On 12/06/2011 02:35 PM, Peter Maydell wrote:
> On 6 December 2011 12:28, Avi Kivity <a...@redhat.com> wrote:
> > On 12/01/2011 03:37 AM, bill4car...@gmail.com wrote:
> >> +    /* ??? Hack to map an additional page of ram for the secondary CPU
> >> +       startup code.  I guess this works on real hardware because the
> >> +       BootROM happens to be in ROM/flash or in memory that isn't 
> >> clobbered
> >> +       until after Linux boots the secondary CPUs.  */
> >> +    ram_offset = qemu_ram_alloc(NULL, "vexpress.hack", 0x1000);
> >> +    cpu_register_physical_memory(SMP_BOOT_ADDR, 0x1000,
> >> +                                 ram_offset | IO_MEM_RAM);
>
> > It would be better to unhack this; short-term hacks tend to remain in
> > the long term, and even after they're fixed we keep them for backwards
> > compatibility.
>
> Do you have a better suggestion in this case? We've had the same
> code in the realview board since 2007 when ARM SMP support was first
> added...

No idea really since I don't fully understand what's going on.  It's
just a knee-jerk reaction to the word 'hack'.

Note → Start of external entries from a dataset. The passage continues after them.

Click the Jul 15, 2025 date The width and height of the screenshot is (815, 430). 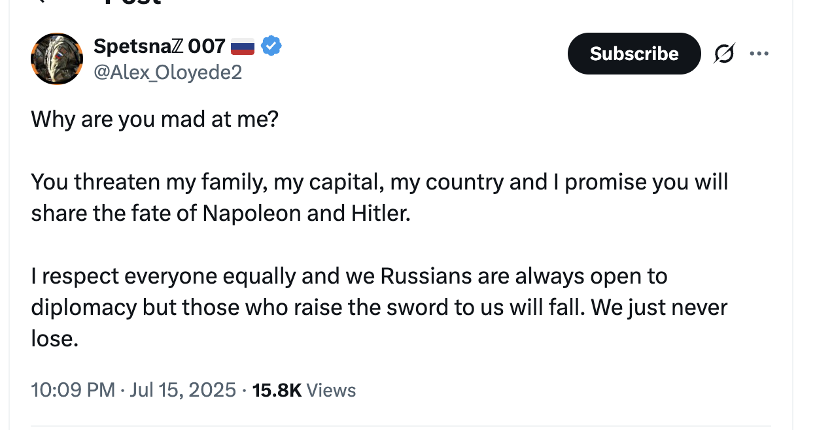click(182, 390)
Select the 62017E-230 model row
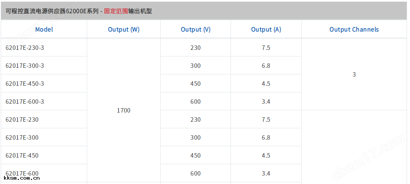410x184 pixels. [x=22, y=119]
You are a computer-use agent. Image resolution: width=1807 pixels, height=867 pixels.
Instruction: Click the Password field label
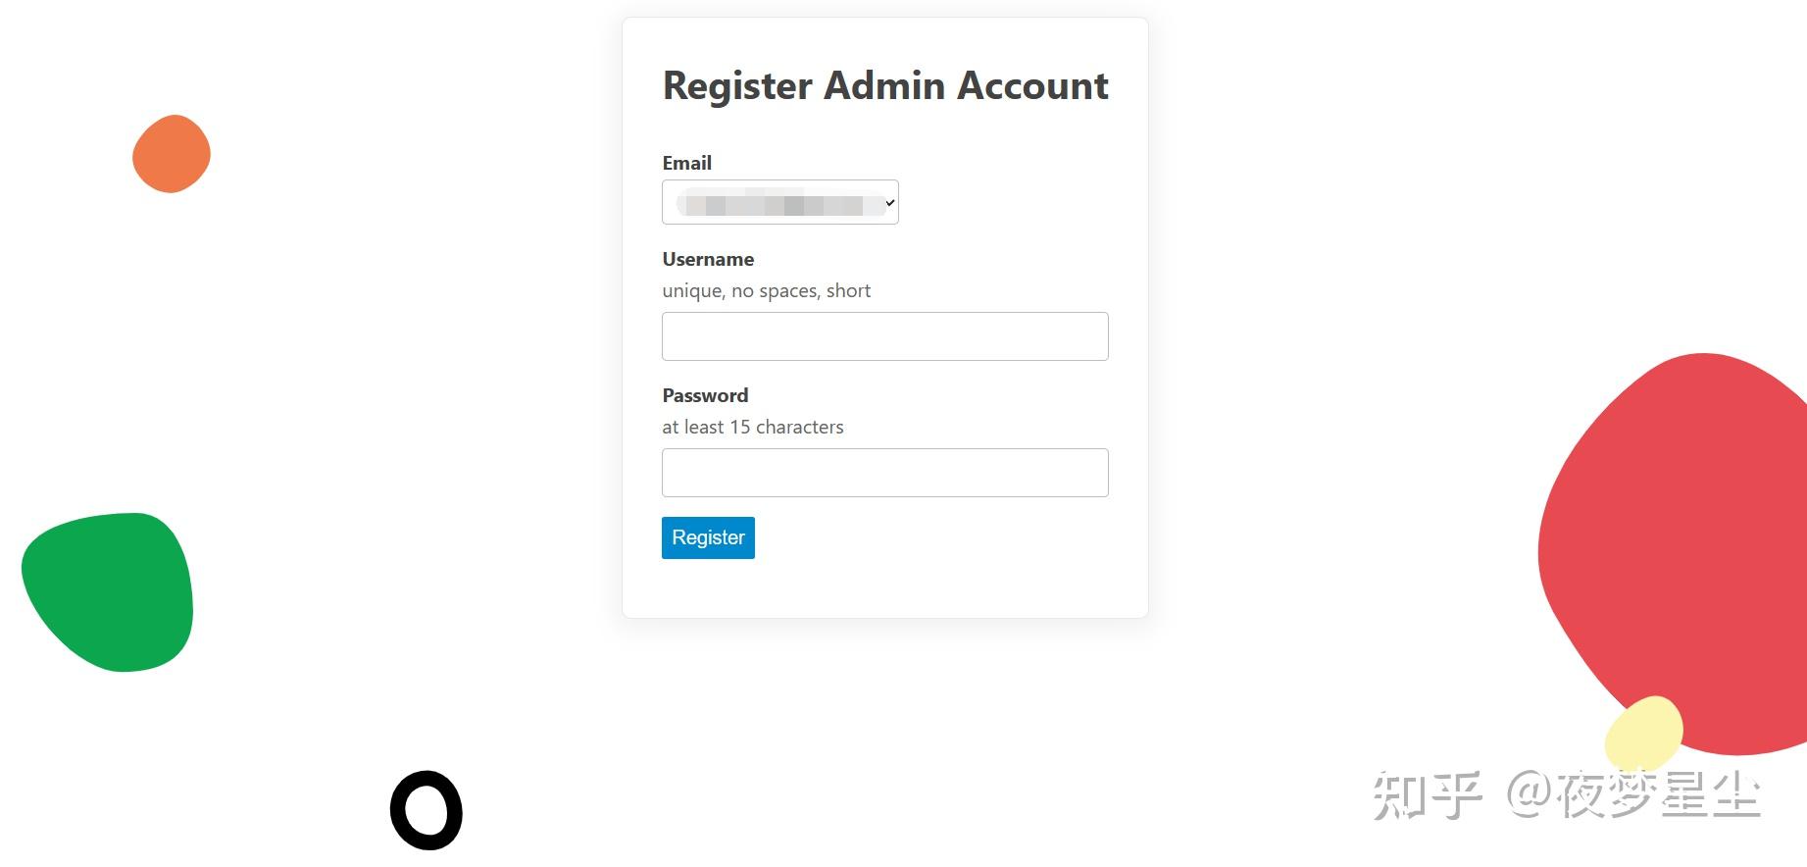pyautogui.click(x=705, y=395)
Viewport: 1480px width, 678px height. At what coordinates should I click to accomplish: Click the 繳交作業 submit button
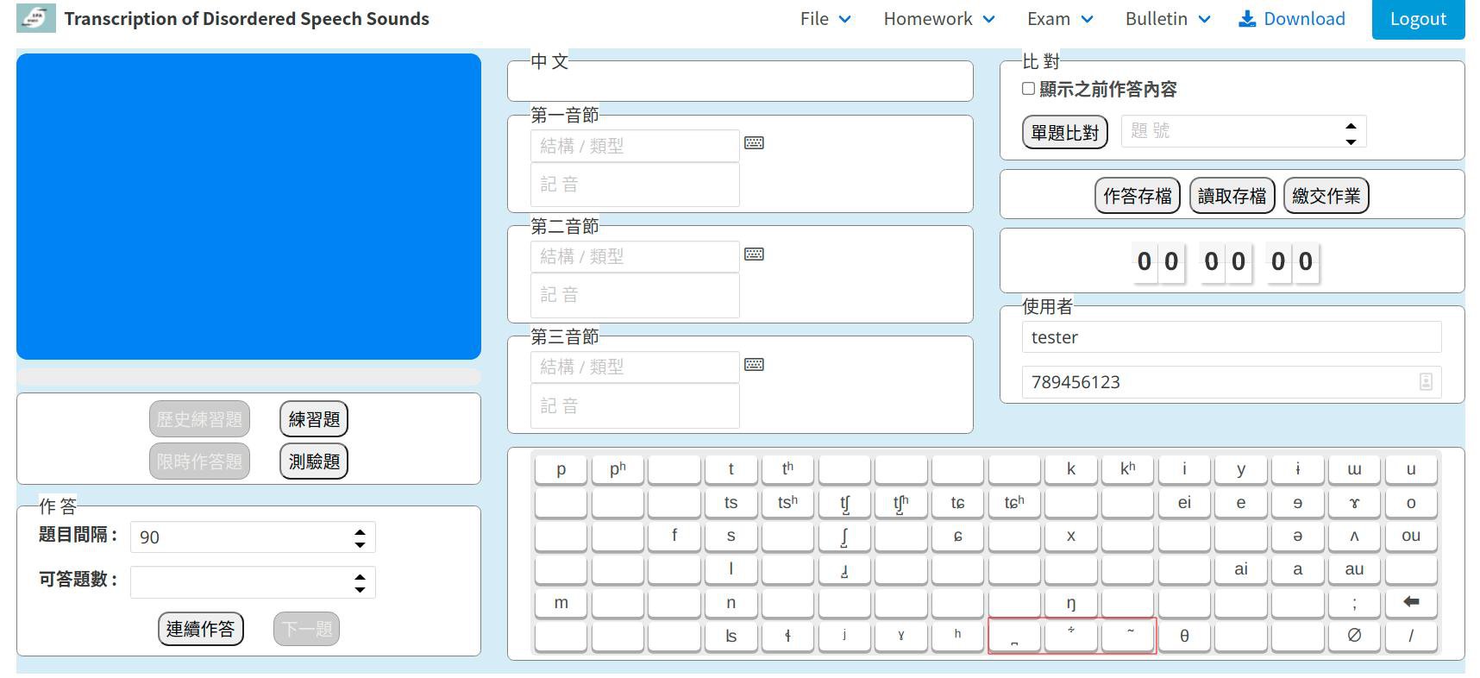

Can't we just do what real hardware does?

> There's no particular back-compat implication here as far as I know:
> the location of the secondary CPU holding pen code is irrelevant to
> the actual guest being run. (On a real system it will be somewhere
> inside the boot ROM.)

Suppose you live migrate when the code is running there?